Brief → Return the records below as a JSON list of strings with one string per line, leaving out any blank lines.

Data rows →
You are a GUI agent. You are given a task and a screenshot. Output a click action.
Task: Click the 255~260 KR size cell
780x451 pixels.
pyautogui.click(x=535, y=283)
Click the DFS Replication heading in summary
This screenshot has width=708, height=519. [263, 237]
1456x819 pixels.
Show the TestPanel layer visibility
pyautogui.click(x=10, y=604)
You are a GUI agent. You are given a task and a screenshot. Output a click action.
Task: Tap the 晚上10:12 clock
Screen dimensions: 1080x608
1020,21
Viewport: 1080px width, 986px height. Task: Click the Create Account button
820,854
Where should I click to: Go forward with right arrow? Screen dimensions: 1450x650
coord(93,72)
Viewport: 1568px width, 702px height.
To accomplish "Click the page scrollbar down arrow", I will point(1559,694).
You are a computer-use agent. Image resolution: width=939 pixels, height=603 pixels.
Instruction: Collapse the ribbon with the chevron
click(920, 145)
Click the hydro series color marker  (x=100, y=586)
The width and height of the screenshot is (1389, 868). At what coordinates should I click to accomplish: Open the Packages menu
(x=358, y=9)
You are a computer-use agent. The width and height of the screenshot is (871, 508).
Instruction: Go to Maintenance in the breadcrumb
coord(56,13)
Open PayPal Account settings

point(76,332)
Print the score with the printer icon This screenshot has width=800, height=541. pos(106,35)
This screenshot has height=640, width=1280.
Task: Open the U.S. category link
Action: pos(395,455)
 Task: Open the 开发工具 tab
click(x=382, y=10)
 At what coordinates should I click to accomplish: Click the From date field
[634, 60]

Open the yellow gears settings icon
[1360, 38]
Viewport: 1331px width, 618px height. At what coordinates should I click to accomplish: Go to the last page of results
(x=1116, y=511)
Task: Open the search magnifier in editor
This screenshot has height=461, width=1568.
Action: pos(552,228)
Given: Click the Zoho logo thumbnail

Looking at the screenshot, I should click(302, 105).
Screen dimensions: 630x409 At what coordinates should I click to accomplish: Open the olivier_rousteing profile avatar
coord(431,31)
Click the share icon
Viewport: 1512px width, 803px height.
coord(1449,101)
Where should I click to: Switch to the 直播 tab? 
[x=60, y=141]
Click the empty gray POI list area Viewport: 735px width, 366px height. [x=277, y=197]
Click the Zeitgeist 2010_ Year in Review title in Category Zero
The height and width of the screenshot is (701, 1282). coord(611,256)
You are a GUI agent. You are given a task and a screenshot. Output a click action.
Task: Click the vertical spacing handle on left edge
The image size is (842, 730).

Exercise response →
[
  "You are a GUI agent. You are given a task and a screenshot. Output a click action.",
  "Task: Click the 255~260 KR size cell",
  "780x451 pixels.",
  "pyautogui.click(x=535, y=283)",
  "Click the DFS Replication heading in summary",
  "This screenshot has width=708, height=519. [263, 237]",
  "1456x819 pixels.",
  "Show the TestPanel layer visibility",
  "pyautogui.click(x=10, y=604)",
  "You are a GUI agent. You are given a task and a screenshot. Output a click action.",
  "Task: Tap the 晚上10:12 clock",
  "Screen dimensions: 1080x608",
  "1020,21",
  "Viewport: 1080px width, 986px height. Task: Click the Create Account button",
  "820,854",
  "Where should I click to: Go forward with right arrow? Screen dimensions: 1450x650",
  "coord(93,72)",
  "Viewport: 1568px width, 702px height.",
  "To accomplish \"Click the page scrollbar down arrow\", I will point(1559,694).",
  "You are a computer-use agent. Image resolution: width=939 pixels, height=603 pixels.",
  "Instruction: Collapse the ribbon with the chevron",
  "click(920, 145)",
  "Click the hydro series color marker  (x=100, y=586)",
  "The width and height of the screenshot is (1389, 868). At what coordinates should I click to accomplish: Open the Packages menu",
  "(x=358, y=9)",
  "You are a computer-use agent. The width and height of the screenshot is (871, 508).",
  "Instruction: Go to Maintenance in the breadcrumb",
  "coord(56,13)",
  "Open PayPal Account settings",
  "point(76,332)",
  "Print the score with the printer icon This screenshot has width=800, height=541. pos(106,35)",
  "This screenshot has height=640, width=1280.",
  "Task: Open the U.S. category link",
  "Action: pos(395,455)",
  " Task: Open the 开发工具 tab",
  "click(x=382, y=10)",
  " At what coordinates should I click to accomplish: Click the From date field",
  "[634, 60]",
  "Open the yellow gears settings icon",
  "[1360, 38]",
  "Viewport: 1331px width, 618px height. At what coordinates should I click to accomplish: Go to the last page of results",
  "(x=1116, y=511)",
  "Task: Open the search magnifier in editor",
  "This screenshot has height=461, width=1568.",
  "Action: pos(552,228)",
  "Given: Click the Zoho logo thumbnail",
  "Looking at the screenshot, I should click(302, 105).",
  "Screen dimensions: 630x409 At what coordinates should I click to accomplish: Open the olivier_rousteing profile avatar",
  "coord(431,31)",
  "Click the share icon",
  "Viewport: 1512px width, 803px height.",
  "coord(1449,101)",
  "Where should I click to: Switch to the 直播 tab? ",
  "[x=60, y=141]",
  "Click the empty gray POI list area Viewport: 735px width, 366px height. [x=277, y=197]",
  "Click the Zeitgeist 2010_ Year in Review title in Category Zero",
  "The height and width of the screenshot is (701, 1282). coord(611,256)",
  "You are a GUI agent. You are given a task and a screenshot. Output a click action.",
  "Task: Click the vertical spacing handle on left edge",
  "The image size is (842, 730)."
]